Main Page | Report this Page
Science Forum Index  »  Statistics - Math Forum  »  ols regressions...
Page 1 of 1    

ols regressions...

Author Message
joseph Frank...
Posted: Wed Oct 21, 2009 10:38 am
Guest
I have a model: Y-=a+b1X1+beX2+b3X3 all the parameters are not significant.Another colleague told me to do the following: Try to remove outliers the top and bottom 2.5% or 5% of the sample for the X1 variable for instance, or X2 OR the dependent variable.
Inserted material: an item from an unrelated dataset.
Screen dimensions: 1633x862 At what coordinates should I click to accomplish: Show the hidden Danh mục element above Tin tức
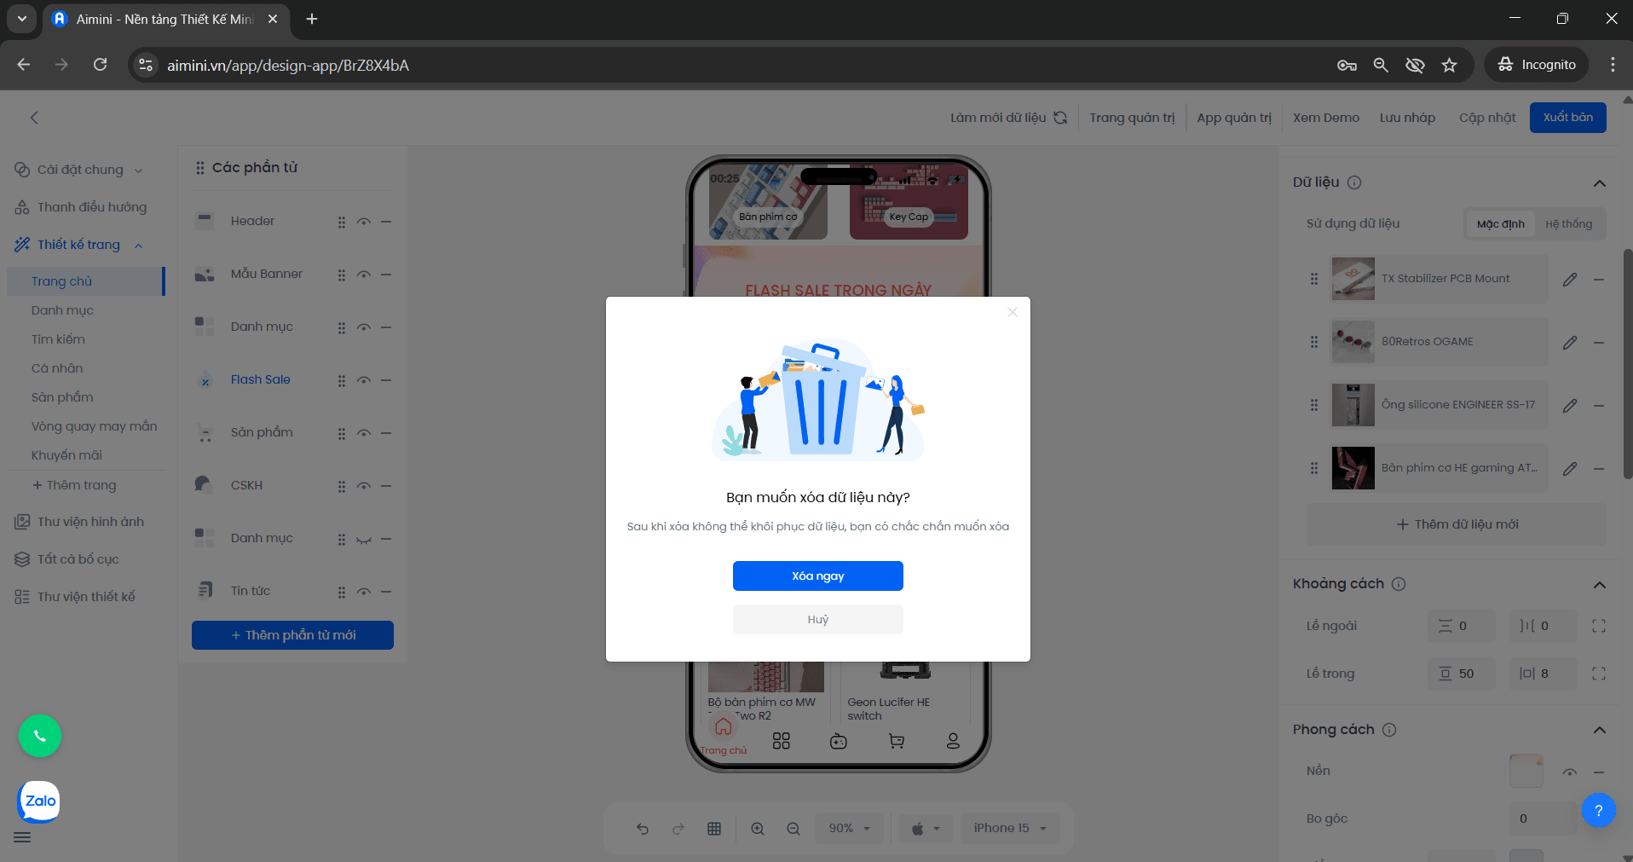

Does it make any sense to remove the outliers of the X variables?
 
Paul...
Posted: Wed Oct 21, 2009 10:55 am
Guest
On Oct 21, 4:38 pm, joseph Frank <josephFrank1... at (no spam) hotmail.com> wrote:
[quote]I have a model: Y-=a+b1X1+beX2+b3X3 all the parameters are not significant.Another colleague told me to do the following: Try to remove outliers the top and bottom 2.5% or 5% of the sample for the X1 variable for instance, or X2 OR the dependent variable. Does it make any sense to remove the outliers of the X variables?
[/quote]
Is the Analysis of Variance F statistics (MSR/MSE) significant? If
so, I would first check for multicollinearity (look at the variance
inflation factors).

Eliminating outliers is warranted at times, but do you have outliers?
The top/bottom 2.5% of the observations are not necessarily outliers;
someone has to be up/down there. (If we define the top/bottom 2.5% of
any sample as outliers, and delete them, then recursively we trim the
sample down to an empty set -- which does speed up subsequent
computations.)
/Paul
 
joseph Frank...
Posted: Wed Oct 21, 2009 10:54 pm
Guest
I have no multicollinearity problem as the correlation matric shows low correlation between the variables. I do agree that putting a threshold of 2.5% and 5% would eliminate non-outliers. But what troubled me about his comment is that to eliminate the X outliers. Is it normal to look at the outliers of the independent variable?
 
Bruce Weaver...
Posted: Thu Oct 22, 2009 2:57 am
Guest
On Oct 22, 4:54 am, joseph Frank <josephFrank1... at (no spam) hotmail.com> wrote:
[quote]I have no multicollinearity problem as the correlation matric shows low correlation between the variables. I do agree that putting a threshold of 2.5% and 5% would eliminate non-outliers. But what troubled me about his comment is that to eliminate the X outliers. Is it normal to look at the outliers of the independent variable?
[/quote]
Here is a sample data set that Jerry Dallal posted a few years ago
during a discussion of multicollinearity.

X1 X2 X3 Y
18 88 106 13
72 45 117 43
36 63 99 50
75 26 101 77
22 83 105 23
99 71 170 68
69 53 122 6
6 49 55 51
86 99 185 37
85 64 149 10
87 7 94 32
93 32 125 69
44 88 132 4
34 34 68 13
84 28 112 18

Look at the correlation matrix for X1-X3. The values of r range from
-.307 to .657--values will probably not raise any red flags. Then
regress Y on X1, X2 and X3. Notice that one of the 3 variables is
excluded from the equation, because tolerance = 0.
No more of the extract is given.